In Beschlüssen von einzelnen Landeskirchenleitungen bzw. Weisungscharakter tragenden Rundschreiben an Kirchengemeinden wird die Möglichkeit der Inanspruchnahme kirchlicher Räumlichkeiten durch „Gruppen und Einzelpersonen“ offiziell bestätigt. Die Kirchenleitung der Evangelisch-Lutherischen Landeskirche in Thüringen räumt darüber hinaus „politischen Gruppen, die sich als unabhängige Gruppen verstehen“, das Recht ein, kirchliche Räumlichkeiten (außer Kirchen) zu mieten (Beschluß vom 9.Oktober 1989).

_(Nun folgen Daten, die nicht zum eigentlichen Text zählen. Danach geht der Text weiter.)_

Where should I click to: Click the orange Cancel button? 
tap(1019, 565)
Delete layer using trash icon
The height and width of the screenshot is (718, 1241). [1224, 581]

Die Mitwirkung von im kirchlichen Bereich tätigen Personen in „Sammlungsbewegungen“ und personellen Zusammenschlüssen wird von den Kirchenleitungen mit dem Argument der „Wahrnehmung staatsbürgerlicher Rechtsausübung“ gerechtfertigt.

Zahlreiche kirchliche Amtsträger und Mitarbeiter in kirchlichen Einrichtungen, darunter solche, die bereits in zurückliegender Zeit mit Aktivitäten gegen die sozialistische Staats- und Gesellschaftsordnung in Erscheinung getreten sind, aber auch bisher noch nicht in das Blickfeld geratene Personen aus dem kirchlichen Bereich haben sich an die Spitze der oppositionellen Bewegungen gestellt, zählen zu deren Organisatoren und Mitbegründern.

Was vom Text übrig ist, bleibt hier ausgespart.